### OBJECTIVE
Reproduce each of the following entries verbatim, preserving every line as it appears.

### LISTED RECORDS

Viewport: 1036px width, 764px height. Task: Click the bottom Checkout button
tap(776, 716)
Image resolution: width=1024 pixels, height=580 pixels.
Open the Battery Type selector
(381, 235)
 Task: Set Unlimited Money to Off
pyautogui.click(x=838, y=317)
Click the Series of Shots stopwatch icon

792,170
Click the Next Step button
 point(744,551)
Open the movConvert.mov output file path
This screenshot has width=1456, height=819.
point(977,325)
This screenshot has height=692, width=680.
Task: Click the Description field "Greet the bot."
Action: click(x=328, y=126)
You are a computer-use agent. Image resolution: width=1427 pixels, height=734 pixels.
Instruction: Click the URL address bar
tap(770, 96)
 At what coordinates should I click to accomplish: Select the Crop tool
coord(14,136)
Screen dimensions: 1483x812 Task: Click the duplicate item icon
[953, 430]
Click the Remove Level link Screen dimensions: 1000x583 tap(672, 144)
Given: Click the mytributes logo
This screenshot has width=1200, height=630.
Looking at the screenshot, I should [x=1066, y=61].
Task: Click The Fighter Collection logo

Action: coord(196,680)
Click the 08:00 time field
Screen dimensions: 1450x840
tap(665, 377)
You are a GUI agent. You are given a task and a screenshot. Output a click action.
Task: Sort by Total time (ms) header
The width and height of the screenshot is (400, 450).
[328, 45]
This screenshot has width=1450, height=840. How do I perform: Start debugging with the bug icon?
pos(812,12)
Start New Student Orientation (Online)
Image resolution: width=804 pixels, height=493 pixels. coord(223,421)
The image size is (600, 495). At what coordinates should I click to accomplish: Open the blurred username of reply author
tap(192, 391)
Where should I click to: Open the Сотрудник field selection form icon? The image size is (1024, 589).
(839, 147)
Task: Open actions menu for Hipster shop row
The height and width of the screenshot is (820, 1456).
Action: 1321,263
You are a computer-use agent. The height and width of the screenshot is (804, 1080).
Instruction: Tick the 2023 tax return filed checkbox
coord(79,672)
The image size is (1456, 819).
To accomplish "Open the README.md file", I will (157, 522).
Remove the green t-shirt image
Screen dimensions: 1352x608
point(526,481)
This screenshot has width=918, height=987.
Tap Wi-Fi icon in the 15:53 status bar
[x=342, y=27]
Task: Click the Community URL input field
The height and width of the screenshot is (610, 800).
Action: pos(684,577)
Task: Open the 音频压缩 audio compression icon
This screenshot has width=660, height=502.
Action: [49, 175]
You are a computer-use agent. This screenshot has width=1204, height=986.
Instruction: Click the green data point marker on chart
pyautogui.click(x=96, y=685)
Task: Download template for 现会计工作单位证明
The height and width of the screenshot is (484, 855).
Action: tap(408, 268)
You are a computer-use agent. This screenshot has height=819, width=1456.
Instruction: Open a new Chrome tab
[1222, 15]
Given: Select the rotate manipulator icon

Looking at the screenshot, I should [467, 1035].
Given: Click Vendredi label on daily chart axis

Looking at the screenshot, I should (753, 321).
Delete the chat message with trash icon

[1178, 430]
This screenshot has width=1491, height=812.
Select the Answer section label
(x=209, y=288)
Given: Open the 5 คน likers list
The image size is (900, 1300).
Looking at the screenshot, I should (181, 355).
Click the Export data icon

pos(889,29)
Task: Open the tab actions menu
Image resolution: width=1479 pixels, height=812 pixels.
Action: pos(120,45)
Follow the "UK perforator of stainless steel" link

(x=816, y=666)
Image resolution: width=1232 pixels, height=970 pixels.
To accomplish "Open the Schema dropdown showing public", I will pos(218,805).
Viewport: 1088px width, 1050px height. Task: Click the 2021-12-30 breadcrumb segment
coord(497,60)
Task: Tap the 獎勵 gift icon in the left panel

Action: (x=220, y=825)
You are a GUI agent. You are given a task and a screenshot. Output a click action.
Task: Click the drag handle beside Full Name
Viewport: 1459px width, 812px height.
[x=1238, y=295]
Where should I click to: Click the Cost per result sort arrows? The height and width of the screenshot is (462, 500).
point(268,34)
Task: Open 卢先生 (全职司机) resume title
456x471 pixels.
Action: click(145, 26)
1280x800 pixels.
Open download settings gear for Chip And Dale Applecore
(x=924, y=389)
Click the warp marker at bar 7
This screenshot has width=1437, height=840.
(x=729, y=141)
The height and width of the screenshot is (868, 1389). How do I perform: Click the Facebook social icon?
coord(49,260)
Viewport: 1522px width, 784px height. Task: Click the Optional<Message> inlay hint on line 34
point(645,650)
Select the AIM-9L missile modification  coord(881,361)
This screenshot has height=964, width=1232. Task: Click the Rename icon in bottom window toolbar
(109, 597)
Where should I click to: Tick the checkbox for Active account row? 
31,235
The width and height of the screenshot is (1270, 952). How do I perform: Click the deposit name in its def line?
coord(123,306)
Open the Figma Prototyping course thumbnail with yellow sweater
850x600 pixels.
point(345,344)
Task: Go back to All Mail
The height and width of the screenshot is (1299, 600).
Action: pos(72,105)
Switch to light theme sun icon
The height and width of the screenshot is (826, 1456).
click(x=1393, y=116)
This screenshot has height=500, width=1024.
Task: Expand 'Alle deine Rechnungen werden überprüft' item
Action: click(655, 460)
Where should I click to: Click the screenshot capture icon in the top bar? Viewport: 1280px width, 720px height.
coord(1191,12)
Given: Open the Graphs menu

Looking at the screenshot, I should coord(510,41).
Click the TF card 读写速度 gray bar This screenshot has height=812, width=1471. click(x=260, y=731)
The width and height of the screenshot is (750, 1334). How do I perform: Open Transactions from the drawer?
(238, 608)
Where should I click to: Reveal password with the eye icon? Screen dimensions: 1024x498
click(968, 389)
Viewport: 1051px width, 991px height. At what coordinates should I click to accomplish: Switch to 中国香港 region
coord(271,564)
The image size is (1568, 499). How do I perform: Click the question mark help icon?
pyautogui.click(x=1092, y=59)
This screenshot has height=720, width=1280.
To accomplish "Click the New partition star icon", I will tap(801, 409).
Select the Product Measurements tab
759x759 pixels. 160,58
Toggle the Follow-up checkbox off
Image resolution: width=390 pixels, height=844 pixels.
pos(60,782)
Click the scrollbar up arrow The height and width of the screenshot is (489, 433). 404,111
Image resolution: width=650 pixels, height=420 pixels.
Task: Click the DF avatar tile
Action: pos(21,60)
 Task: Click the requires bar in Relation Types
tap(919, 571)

### IN RESPONSE
Viewport: 1036px width, 764px height. Task: Click the bottom Checkout button
tap(776, 716)
Image resolution: width=1024 pixels, height=580 pixels.
Open the Battery Type selector
(381, 235)
 Task: Set Unlimited Money to Off
pyautogui.click(x=838, y=317)
Click the Series of Shots stopwatch icon

792,170
Click the Next Step button
 point(744,551)
Open the movConvert.mov output file path
This screenshot has width=1456, height=819.
point(977,325)
This screenshot has height=692, width=680.
Task: Click the Description field "Greet the bot."
Action: click(x=328, y=126)
You are a computer-use agent. Image resolution: width=1427 pixels, height=734 pixels.
Instruction: Click the URL address bar
tap(770, 96)
 At what coordinates should I click to accomplish: Select the Crop tool
coord(14,136)
Screen dimensions: 1483x812 Task: Click the duplicate item icon
[953, 430]
Click the Remove Level link Screen dimensions: 1000x583 tap(672, 144)
Given: Click the mytributes logo
This screenshot has width=1200, height=630.
Looking at the screenshot, I should [x=1066, y=61].
Task: Click The Fighter Collection logo

Action: coord(196,680)
Click the 08:00 time field
Screen dimensions: 1450x840
tap(665, 377)
You are a GUI agent. You are given a task and a screenshot. Output a click action.
Task: Sort by Total time (ms) header
The width and height of the screenshot is (400, 450).
[328, 45]
This screenshot has width=1450, height=840. How do I perform: Start debugging with the bug icon?
pos(812,12)
Start New Student Orientation (Online)
Image resolution: width=804 pixels, height=493 pixels. coord(223,421)
The image size is (600, 495). At what coordinates should I click to accomplish: Open the blurred username of reply author
tap(192, 391)
Where should I click to: Open the Сотрудник field selection form icon? The image size is (1024, 589).
(839, 147)
Task: Open actions menu for Hipster shop row
The height and width of the screenshot is (820, 1456).
Action: 1321,263
You are a computer-use agent. The height and width of the screenshot is (804, 1080).
Instruction: Tick the 2023 tax return filed checkbox
coord(79,672)
The image size is (1456, 819).
To accomplish "Open the README.md file", I will (157, 522).
Remove the green t-shirt image
Screen dimensions: 1352x608
point(526,481)
This screenshot has width=918, height=987.
Tap Wi-Fi icon in the 15:53 status bar
[x=342, y=27]
Task: Click the Community URL input field
The height and width of the screenshot is (610, 800).
Action: pos(684,577)
Task: Open the 音频压缩 audio compression icon
This screenshot has width=660, height=502.
Action: [49, 175]
You are a computer-use agent. This screenshot has width=1204, height=986.
Instruction: Click the green data point marker on chart
pyautogui.click(x=96, y=685)
Task: Download template for 现会计工作单位证明
The height and width of the screenshot is (484, 855).
Action: tap(408, 268)
You are a computer-use agent. This screenshot has height=819, width=1456.
Instruction: Open a new Chrome tab
[1222, 15]
Given: Select the rotate manipulator icon

Looking at the screenshot, I should [467, 1035].
Given: Click Vendredi label on daily chart axis

Looking at the screenshot, I should (753, 321).
Delete the chat message with trash icon

[1178, 430]
This screenshot has width=1491, height=812.
Select the Answer section label
(x=209, y=288)
Given: Open the 5 คน likers list
The image size is (900, 1300).
Looking at the screenshot, I should (181, 355).
Click the Export data icon

pos(889,29)
Task: Open the tab actions menu
Image resolution: width=1479 pixels, height=812 pixels.
Action: pos(120,45)
Follow the "UK perforator of stainless steel" link

(x=816, y=666)
Image resolution: width=1232 pixels, height=970 pixels.
To accomplish "Open the Schema dropdown showing public", I will pos(218,805).
Viewport: 1088px width, 1050px height. Task: Click the 2021-12-30 breadcrumb segment
coord(497,60)
Task: Tap the 獎勵 gift icon in the left panel

Action: (x=220, y=825)
You are a GUI agent. You are given a task and a screenshot. Output a click action.
Task: Click the drag handle beside Full Name
Viewport: 1459px width, 812px height.
[x=1238, y=295]
Where should I click to: Click the Cost per result sort arrows? The height and width of the screenshot is (462, 500).
point(268,34)
Task: Open 卢先生 (全职司机) resume title
456x471 pixels.
Action: click(145, 26)
1280x800 pixels.
Open download settings gear for Chip And Dale Applecore
(x=924, y=389)
Click the warp marker at bar 7
This screenshot has width=1437, height=840.
(x=729, y=141)
The height and width of the screenshot is (868, 1389). How do I perform: Click the Facebook social icon?
coord(49,260)
Viewport: 1522px width, 784px height. Task: Click the Optional<Message> inlay hint on line 34
point(645,650)
Select the AIM-9L missile modification  coord(881,361)
This screenshot has height=964, width=1232. Task: Click the Rename icon in bottom window toolbar
(109, 597)
Where should I click to: Tick the checkbox for Active account row? 
31,235
The width and height of the screenshot is (1270, 952). How do I perform: Click the deposit name in its def line?
coord(123,306)
Open the Figma Prototyping course thumbnail with yellow sweater
850x600 pixels.
point(345,344)
Task: Go back to All Mail
The height and width of the screenshot is (1299, 600).
Action: pos(72,105)
Switch to light theme sun icon
The height and width of the screenshot is (826, 1456).
click(x=1393, y=116)
This screenshot has height=500, width=1024.
Task: Expand 'Alle deine Rechnungen werden überprüft' item
Action: click(655, 460)
Where should I click to: Click the screenshot capture icon in the top bar? Viewport: 1280px width, 720px height.
coord(1191,12)
Given: Open the Graphs menu

Looking at the screenshot, I should coord(510,41).
Click the TF card 读写速度 gray bar This screenshot has height=812, width=1471. click(x=260, y=731)
The width and height of the screenshot is (750, 1334). How do I perform: Open Transactions from the drawer?
(238, 608)
Where should I click to: Reveal password with the eye icon? Screen dimensions: 1024x498
click(968, 389)
Viewport: 1051px width, 991px height. At what coordinates should I click to accomplish: Switch to 中国香港 region
coord(271,564)
The image size is (1568, 499). How do I perform: Click the question mark help icon?
pyautogui.click(x=1092, y=59)
This screenshot has height=720, width=1280.
To accomplish "Click the New partition star icon", I will tap(801, 409).
Select the Product Measurements tab
759x759 pixels. 160,58
Toggle the Follow-up checkbox off
Image resolution: width=390 pixels, height=844 pixels.
pos(60,782)
Click the scrollbar up arrow The height and width of the screenshot is (489, 433). 404,111
Image resolution: width=650 pixels, height=420 pixels.
Task: Click the DF avatar tile
Action: pos(21,60)
 Task: Click the requires bar in Relation Types
tap(919, 571)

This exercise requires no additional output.